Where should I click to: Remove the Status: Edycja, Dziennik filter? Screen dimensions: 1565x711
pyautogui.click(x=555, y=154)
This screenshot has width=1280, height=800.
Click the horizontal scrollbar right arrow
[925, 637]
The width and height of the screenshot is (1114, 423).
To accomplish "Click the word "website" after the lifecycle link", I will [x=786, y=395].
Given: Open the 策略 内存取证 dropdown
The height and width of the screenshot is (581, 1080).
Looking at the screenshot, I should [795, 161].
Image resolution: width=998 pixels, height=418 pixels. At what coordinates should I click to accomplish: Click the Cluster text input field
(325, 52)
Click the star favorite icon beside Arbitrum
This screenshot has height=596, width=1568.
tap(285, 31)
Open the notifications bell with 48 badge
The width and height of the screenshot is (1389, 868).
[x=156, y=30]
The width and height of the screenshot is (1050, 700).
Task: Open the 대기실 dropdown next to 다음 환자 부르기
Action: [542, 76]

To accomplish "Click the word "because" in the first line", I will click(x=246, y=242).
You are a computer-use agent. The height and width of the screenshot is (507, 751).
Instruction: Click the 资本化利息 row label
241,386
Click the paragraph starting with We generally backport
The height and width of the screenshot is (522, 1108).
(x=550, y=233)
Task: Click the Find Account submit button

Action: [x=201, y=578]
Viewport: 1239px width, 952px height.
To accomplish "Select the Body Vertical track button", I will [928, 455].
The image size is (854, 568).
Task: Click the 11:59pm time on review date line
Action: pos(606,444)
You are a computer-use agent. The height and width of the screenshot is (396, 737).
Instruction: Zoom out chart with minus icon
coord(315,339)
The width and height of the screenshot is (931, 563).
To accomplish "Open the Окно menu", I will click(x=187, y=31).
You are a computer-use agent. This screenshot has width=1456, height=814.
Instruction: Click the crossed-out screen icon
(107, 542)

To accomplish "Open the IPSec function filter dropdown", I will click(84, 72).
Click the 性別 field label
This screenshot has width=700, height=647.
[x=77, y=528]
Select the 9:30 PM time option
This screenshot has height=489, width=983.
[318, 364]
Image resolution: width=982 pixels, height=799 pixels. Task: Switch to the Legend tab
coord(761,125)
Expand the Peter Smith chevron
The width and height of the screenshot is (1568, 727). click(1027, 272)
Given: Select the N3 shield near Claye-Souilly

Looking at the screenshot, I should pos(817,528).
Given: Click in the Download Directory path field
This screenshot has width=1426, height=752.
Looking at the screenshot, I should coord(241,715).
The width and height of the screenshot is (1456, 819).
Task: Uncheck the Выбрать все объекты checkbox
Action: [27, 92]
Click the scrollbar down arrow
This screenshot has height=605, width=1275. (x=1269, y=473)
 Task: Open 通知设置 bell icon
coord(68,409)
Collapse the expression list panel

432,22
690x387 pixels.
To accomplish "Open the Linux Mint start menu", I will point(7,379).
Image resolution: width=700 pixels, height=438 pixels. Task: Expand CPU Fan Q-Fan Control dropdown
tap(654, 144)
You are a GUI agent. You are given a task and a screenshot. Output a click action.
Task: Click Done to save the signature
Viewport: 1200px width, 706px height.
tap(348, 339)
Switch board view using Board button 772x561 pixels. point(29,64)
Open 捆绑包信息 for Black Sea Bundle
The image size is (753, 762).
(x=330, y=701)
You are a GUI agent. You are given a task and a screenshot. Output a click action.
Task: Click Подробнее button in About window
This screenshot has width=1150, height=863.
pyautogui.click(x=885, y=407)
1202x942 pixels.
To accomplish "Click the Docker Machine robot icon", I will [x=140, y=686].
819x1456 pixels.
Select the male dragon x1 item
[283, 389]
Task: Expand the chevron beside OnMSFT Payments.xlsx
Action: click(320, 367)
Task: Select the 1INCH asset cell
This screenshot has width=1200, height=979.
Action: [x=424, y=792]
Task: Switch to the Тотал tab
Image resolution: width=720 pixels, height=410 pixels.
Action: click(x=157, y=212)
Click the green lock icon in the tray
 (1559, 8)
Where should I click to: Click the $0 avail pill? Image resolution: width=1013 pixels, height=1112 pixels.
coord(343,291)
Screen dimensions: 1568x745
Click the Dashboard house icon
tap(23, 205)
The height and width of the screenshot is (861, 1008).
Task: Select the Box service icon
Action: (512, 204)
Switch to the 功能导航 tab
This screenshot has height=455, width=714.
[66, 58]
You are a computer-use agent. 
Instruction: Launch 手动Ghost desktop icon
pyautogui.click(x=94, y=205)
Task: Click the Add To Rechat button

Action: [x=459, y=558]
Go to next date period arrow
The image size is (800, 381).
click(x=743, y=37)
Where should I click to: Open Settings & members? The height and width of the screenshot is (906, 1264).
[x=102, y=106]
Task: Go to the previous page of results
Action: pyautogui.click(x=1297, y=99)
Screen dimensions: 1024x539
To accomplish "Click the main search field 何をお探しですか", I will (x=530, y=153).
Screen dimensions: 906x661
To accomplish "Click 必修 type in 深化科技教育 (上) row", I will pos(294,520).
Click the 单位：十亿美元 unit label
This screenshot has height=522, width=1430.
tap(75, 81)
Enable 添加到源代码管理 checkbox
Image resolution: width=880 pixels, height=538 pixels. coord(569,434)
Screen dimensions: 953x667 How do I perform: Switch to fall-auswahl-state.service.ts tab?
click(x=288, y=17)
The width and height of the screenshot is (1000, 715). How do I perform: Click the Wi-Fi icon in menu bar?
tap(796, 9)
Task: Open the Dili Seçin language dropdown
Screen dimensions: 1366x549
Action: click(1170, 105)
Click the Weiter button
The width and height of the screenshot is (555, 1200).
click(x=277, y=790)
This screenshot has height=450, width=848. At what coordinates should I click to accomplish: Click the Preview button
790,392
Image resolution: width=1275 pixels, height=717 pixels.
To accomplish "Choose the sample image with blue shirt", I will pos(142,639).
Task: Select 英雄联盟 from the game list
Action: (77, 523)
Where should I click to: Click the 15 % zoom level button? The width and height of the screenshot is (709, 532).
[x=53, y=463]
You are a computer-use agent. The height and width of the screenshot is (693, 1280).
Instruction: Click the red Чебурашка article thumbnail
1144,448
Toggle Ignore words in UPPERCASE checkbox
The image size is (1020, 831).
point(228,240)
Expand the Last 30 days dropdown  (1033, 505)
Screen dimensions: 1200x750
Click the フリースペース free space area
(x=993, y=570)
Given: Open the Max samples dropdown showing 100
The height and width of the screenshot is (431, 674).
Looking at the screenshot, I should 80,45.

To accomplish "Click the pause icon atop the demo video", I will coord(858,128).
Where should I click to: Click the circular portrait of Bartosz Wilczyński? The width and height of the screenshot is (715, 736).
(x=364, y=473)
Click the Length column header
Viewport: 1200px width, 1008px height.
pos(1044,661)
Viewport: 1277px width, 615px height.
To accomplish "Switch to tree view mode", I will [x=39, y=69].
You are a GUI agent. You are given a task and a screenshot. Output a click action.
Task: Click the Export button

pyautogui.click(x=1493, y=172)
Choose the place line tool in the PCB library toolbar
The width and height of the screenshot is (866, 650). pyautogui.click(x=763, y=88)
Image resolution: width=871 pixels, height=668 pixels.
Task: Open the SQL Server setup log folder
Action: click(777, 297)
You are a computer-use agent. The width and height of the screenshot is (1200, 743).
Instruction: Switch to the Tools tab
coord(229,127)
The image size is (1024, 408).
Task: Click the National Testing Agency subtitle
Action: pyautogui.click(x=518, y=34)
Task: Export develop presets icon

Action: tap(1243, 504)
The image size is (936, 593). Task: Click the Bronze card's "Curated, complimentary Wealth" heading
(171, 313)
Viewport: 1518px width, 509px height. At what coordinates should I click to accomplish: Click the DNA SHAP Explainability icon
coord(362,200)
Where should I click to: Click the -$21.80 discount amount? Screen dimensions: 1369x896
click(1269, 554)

_Exercise goal:_ Could you return the lines in the entries above that contain "agent"?

_Response:_
You are a computer-use agent. The height and width of the screenshot is (507, 751).
You are a computer-use agent. The height and width of the screenshot is (396, 737).
You are a computer-use agent. This screenshot has width=1456, height=814.
You are a GUI agent. You are given a task and a screenshot. Output a click action.
You are a GUI agent. You are given a task and a screenshot. Output a click action.
You are a computer-use agent. 
You are a computer-use agent. The height and width of the screenshot is (693, 1280).
You are a GUI agent. You are given a task and a screenshot. Output a click action.
You are a computer-use agent. The width and height of the screenshot is (1200, 743).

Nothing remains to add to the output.